Figura 3 – Il Dott. Nicola Gasparetto (a destra) con il Dott. Paolo Zanatta.

Come ti sei trovato a far parte del gruppo di lavoro che ha portato al primo prelievo di cuore dopo DCD?
Lavorando nell’ambito intensivo è fondamentale creare il giusto rapporto di fiducia e collaborazione con i colleghi specialisti di cui hai più bisogno. Per il Cardiologo Intensivista l’Anestesista è una figura importante e preziosa. In questi 9 anni di lavoro a Treviso si è creato un bellissimo rapporto con i colleghi anestesisti che mi ha permesso più volte di collaborare con loro non solo nell’attività clinica quotidiana (in quanto consulente delle Terapie Intensive) ma anche nell’ambito della ricerca. Il Dott. Zanatta peraltro lo conoscevo già quando era dirigente medico a Treviso prima di intraprendere l’esperienza di Direttore a Verona e si era creata una grossa stima reciproca tanto che, quando lui è andato a Verona, mi ha consegnato con grande fiducia il suo “gioiello” più prezioso: la macchina per esecuzione di elettroencefalogramma e potenziali evocati che ho usato e custodito gelosamente in questi anni prima del suo ritorno. Tutto questo naturalmente è stato possibile grazie alla fiducia dimostrata dal Direttore della Unità Operativa Complessa di Cardiologia dove lavoro, il Dott.

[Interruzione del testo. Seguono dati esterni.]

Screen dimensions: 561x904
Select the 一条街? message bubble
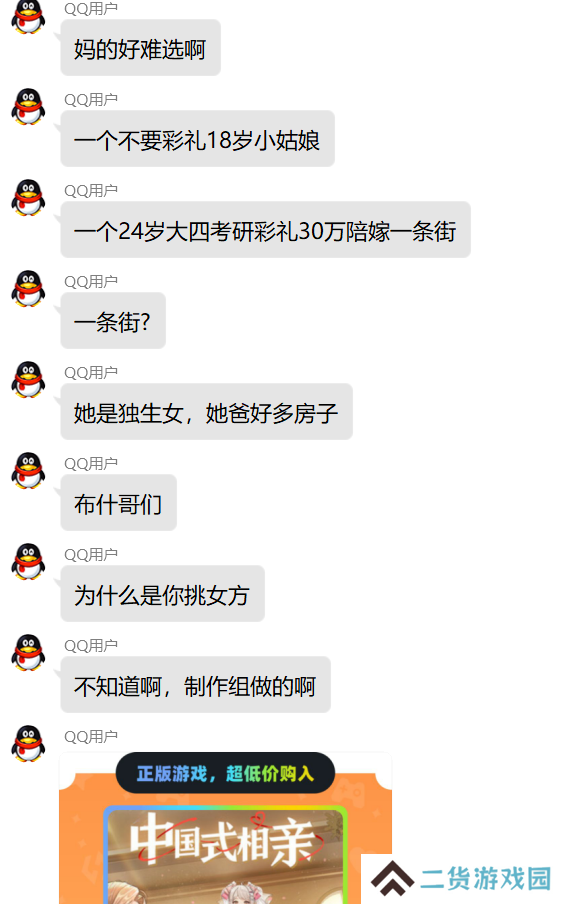point(113,321)
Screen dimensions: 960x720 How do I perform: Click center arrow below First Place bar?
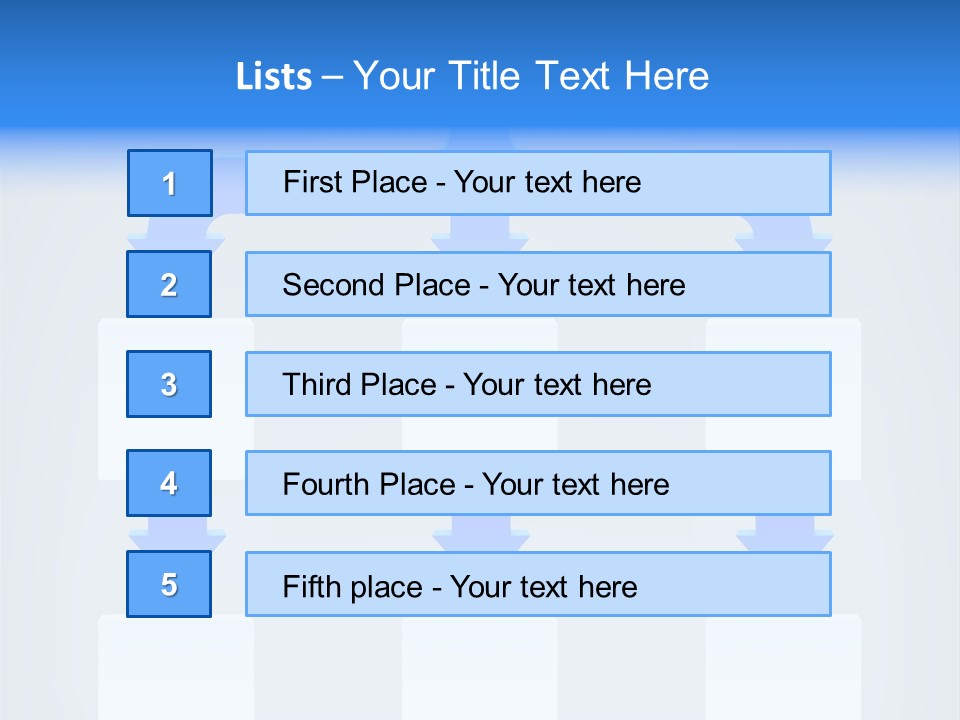[x=480, y=233]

Carlo Cernetti che mi ha consegnato le “chiavi” dell’area intensiva cardiologica che custodisco gelosamente e cerco di gestire nel miglior modo possibile per dare il massimo ad ogni singolo paziente che necessita delle nostre cure.

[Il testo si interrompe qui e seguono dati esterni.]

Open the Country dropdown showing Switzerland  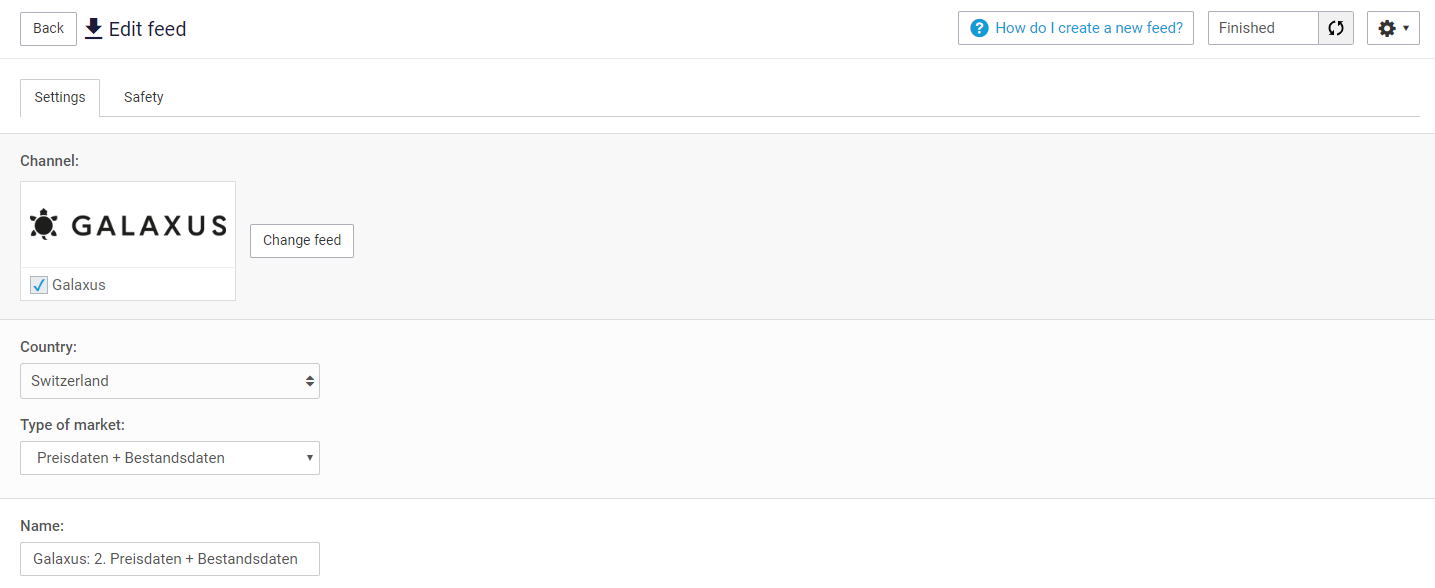point(170,381)
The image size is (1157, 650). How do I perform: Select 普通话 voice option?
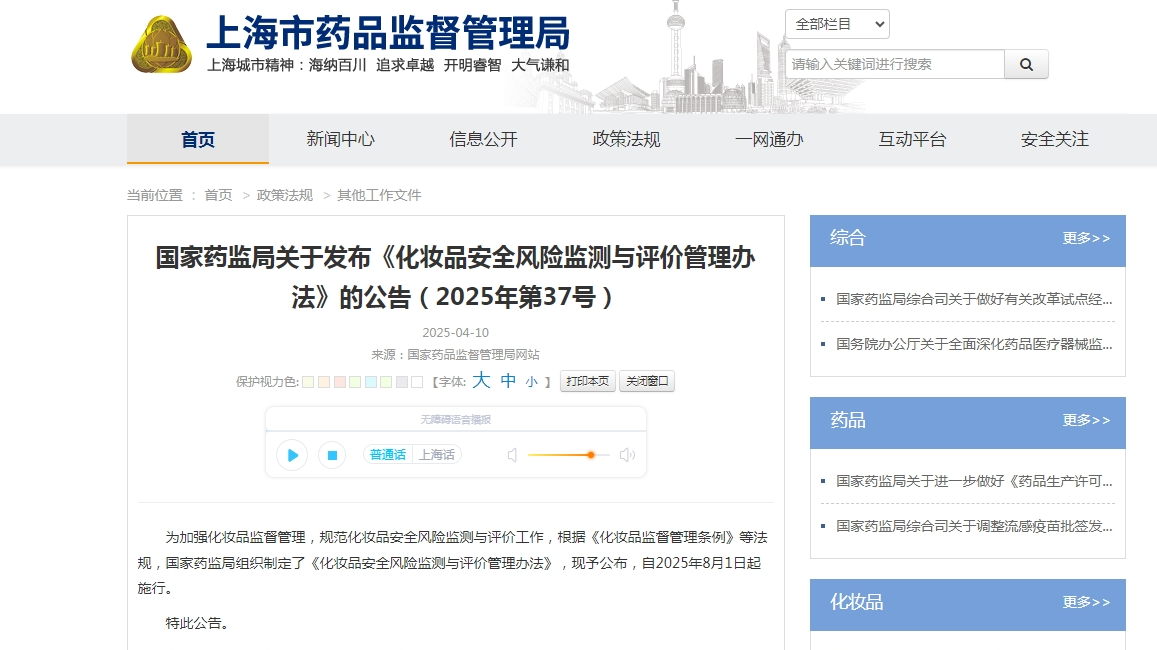[x=388, y=454]
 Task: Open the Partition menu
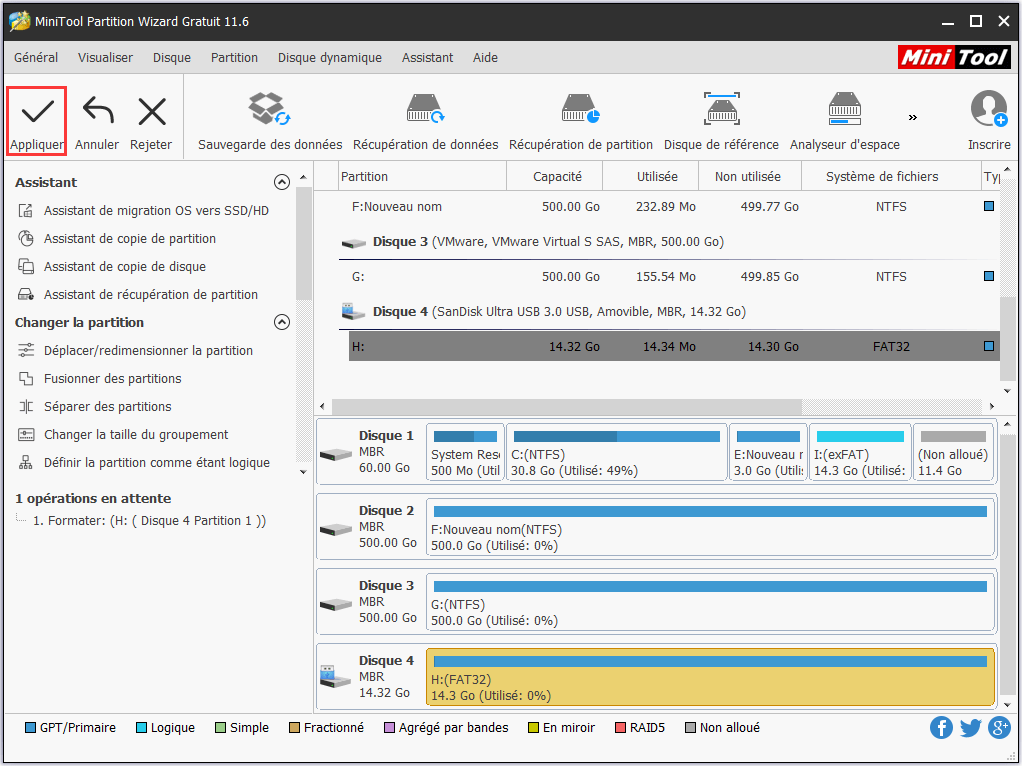coord(234,58)
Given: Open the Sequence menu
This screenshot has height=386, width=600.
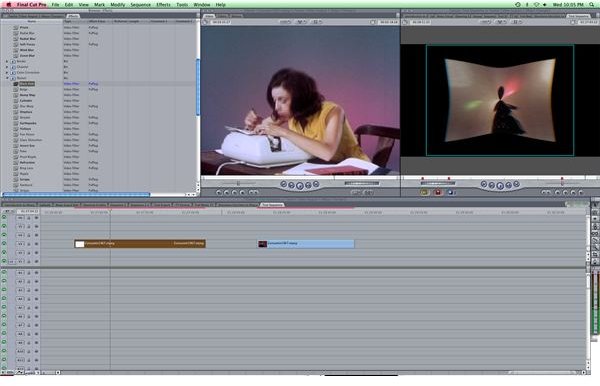Looking at the screenshot, I should [140, 5].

Cosa hai provato in tutte le fasi del DCD?
Sicuramente nelle fasi precedenti e durante il DCD la mia mente era pervasa da una fortissima tensione che è schizzata a 1.000 durante l’ECG di 20 minuti dove il silenzio in sala operatoria era tombale, gli occhi erano tutti su di me. Credetemi: i 20 minuti più lunghi della mia vita! Di tanto in tanto i cardiochirurghi, già completamente lavati e pronti per intervenire, mi chiedevano: “quanto manca?”, e lì le gambe tremavano, ogni minimo errore, in quella fase tempo dipendente poteva inficiare il lavoro di tutti. Solo dopo che, oltre 12 ore dopo, tutto era finito e abbiamo avuto la notizia che il ricevente a Padova stava bene ed era uscito dalla sala operatoria senza supporto meccanico, si è scatenata in me una fortissima emozione ed eccitazione. Il 14 novembre 1985 fu eseguito a Padova il primo trapianto di cuore in Italia da parte del Prof. Gallucci: il donatore era un giovane trevigiano. 38 anni dopo, l’11 maggio 2023, il primo prelievo di cuore da cadavere in Italia è stato nuovamente eseguito dall’equipe di Padova a Treviso: stesso percorso, traguardi simili. Sono emozionato dall’idea di poter raccontare alle future generazioni di Cardiologi come è andata quella giornata, un evento che naturalmente ha segnato la storia dei trapianti cardiaci e che, da una stima, pare possa aumentare del 30% i potenziali cuori trapiantabili. La gioia più grande in me è sapere che questa metodica, che già è in corso di perfezionamento, potrà diffondersi a breve nei diversi Ospedali italiani e che porterà a ridurre i tempi in lista di attesa per trapianto e a ridurre i pazienti in lista. Un “piccolo” passo che impatterà enormemente nella storia della trapiantologia cardiaca e non.

Figura 4 – Il Dott. Nicola Gasparetto (al centro dietro) e il team medico e infermieristico dell’Unità di Terapia Intensiva Cardiologica dell’Ospedale di Treviso.